*Task:* Every record below must be returned exactly as it was received.
##############################
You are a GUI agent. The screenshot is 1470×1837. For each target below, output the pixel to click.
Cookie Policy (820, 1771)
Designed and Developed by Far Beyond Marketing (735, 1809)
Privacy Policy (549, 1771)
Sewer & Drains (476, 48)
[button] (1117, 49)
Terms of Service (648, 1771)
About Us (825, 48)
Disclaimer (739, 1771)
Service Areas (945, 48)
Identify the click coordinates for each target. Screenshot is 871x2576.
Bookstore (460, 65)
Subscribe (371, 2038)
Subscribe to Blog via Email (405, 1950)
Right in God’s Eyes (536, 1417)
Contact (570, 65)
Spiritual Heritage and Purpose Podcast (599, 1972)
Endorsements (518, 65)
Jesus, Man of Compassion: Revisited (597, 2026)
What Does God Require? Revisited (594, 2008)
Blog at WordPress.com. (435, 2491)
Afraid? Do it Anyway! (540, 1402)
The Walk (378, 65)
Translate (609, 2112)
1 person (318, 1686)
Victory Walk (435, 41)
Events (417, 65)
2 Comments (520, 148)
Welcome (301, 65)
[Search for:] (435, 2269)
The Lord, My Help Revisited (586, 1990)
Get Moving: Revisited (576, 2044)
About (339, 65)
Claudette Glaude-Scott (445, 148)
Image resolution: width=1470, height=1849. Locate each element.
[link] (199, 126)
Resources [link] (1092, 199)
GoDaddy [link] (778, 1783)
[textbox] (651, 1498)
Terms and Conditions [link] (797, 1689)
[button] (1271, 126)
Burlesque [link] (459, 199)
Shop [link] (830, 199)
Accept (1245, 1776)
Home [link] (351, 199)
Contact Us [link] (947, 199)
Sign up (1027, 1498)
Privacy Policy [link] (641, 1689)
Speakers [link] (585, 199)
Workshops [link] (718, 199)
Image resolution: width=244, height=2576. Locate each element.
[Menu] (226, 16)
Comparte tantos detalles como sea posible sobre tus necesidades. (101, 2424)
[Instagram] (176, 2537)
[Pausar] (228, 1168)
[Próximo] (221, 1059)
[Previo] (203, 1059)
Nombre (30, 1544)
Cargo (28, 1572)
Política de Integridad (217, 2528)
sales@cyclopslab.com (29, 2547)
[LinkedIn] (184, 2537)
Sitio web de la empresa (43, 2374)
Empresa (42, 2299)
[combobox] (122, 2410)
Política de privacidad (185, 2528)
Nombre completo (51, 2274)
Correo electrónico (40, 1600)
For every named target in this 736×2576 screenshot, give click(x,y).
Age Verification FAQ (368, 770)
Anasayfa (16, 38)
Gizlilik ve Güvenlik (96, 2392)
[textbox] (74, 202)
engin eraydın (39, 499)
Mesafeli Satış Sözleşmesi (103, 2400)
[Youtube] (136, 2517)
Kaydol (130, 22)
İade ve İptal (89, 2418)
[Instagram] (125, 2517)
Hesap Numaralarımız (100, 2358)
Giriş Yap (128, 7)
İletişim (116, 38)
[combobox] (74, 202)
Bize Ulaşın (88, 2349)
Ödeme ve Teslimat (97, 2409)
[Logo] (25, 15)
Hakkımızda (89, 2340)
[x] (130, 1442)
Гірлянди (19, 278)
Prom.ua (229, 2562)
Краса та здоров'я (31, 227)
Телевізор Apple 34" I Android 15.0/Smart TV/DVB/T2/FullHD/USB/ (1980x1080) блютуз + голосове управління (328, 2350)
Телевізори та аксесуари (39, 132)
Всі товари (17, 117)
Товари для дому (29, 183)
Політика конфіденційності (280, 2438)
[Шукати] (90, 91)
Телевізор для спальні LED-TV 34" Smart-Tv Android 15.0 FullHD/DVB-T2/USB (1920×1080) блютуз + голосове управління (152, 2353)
##############################
*Output of the exercise:*
You are a GUI agent. The screenshot is 1470×1837. For each target below, output the pixel to click.
Cookie Policy (820, 1771)
Designed and Developed by Far Beyond Marketing (735, 1809)
Privacy Policy (549, 1771)
Sewer & Drains (476, 48)
[button] (1117, 49)
Terms of Service (648, 1771)
About Us (825, 48)
Disclaimer (739, 1771)
Service Areas (945, 48)
Identify the click coordinates for each target. Screenshot is 871x2576.
Bookstore (460, 65)
Subscribe (371, 2038)
Subscribe to Blog via Email (405, 1950)
Right in God’s Eyes (536, 1417)
Contact (570, 65)
Spiritual Heritage and Purpose Podcast (599, 1972)
Endorsements (518, 65)
Jesus, Man of Compassion: Revisited (597, 2026)
What Does God Require? Revisited (594, 2008)
Blog at WordPress.com. (435, 2491)
Afraid? Do it Anyway! (540, 1402)
The Walk (378, 65)
Translate (609, 2112)
1 person (318, 1686)
Victory Walk (435, 41)
Events (417, 65)
2 Comments (520, 148)
Welcome (301, 65)
[Search for:] (435, 2269)
The Lord, My Help Revisited (586, 1990)
Get Moving: Revisited (576, 2044)
About (339, 65)
Claudette Glaude-Scott (445, 148)
Image resolution: width=1470, height=1849. Locate each element.
[link] (199, 126)
Resources [link] (1092, 199)
GoDaddy [link] (778, 1783)
[textbox] (651, 1498)
Terms and Conditions [link] (797, 1689)
[button] (1271, 126)
Burlesque [link] (459, 199)
Shop [link] (830, 199)
Accept (1245, 1776)
Home [link] (351, 199)
Contact Us [link] (947, 199)
Sign up (1027, 1498)
Privacy Policy [link] (641, 1689)
Speakers [link] (585, 199)
Workshops [link] (718, 199)
Image resolution: width=244, height=2576. Locate each element.
[Menu] (226, 16)
Comparte tantos detalles como sea posible sobre tus necesidades. (101, 2424)
[Instagram] (176, 2537)
[Pausar] (228, 1168)
[Próximo] (221, 1059)
[Previo] (203, 1059)
Nombre (30, 1544)
Cargo (28, 1572)
Política de Integridad (217, 2528)
sales@cyclopslab.com (29, 2547)
[LinkedIn] (184, 2537)
Sitio web de la empresa (43, 2374)
Empresa (42, 2299)
[combobox] (122, 2410)
Política de privacidad (185, 2528)
Nombre completo (51, 2274)
Correo electrónico (40, 1600)
For every named target in this 736×2576 screenshot, give click(x,y).
Age Verification FAQ (368, 770)
Anasayfa (16, 38)
Gizlilik ve Güvenlik (96, 2392)
[textbox] (74, 202)
engin eraydın (39, 499)
Mesafeli Satış Sözleşmesi (103, 2400)
[Youtube] (136, 2517)
Kaydol (130, 22)
İade ve İptal (89, 2418)
[Instagram] (125, 2517)
Hesap Numaralarımız (100, 2358)
Giriş Yap (128, 7)
İletişim (116, 38)
[combobox] (74, 202)
Bize Ulaşın (88, 2349)
Ödeme ve Teslimat (97, 2409)
[Logo] (25, 15)
Hakkımızda (89, 2340)
[x] (130, 1442)
Гірлянди (19, 278)
Prom.ua (229, 2562)
Краса та здоров'я (31, 227)
Телевізор Apple 34" I Android 15.0/Smart TV/DVB/T2/FullHD/USB/ (1980x1080) блютуз + голосове управління (328, 2350)
Телевізори та аксесуари (39, 132)
Всі товари (17, 117)
Товари для дому (29, 183)
Політика конфіденційності (280, 2438)
[Шукати] (90, 91)
Телевізор для спальні LED-TV 34" Smart-Tv Android 15.0 FullHD/DVB-T2/USB (1920×1080) блютуз + голосове управління (152, 2353)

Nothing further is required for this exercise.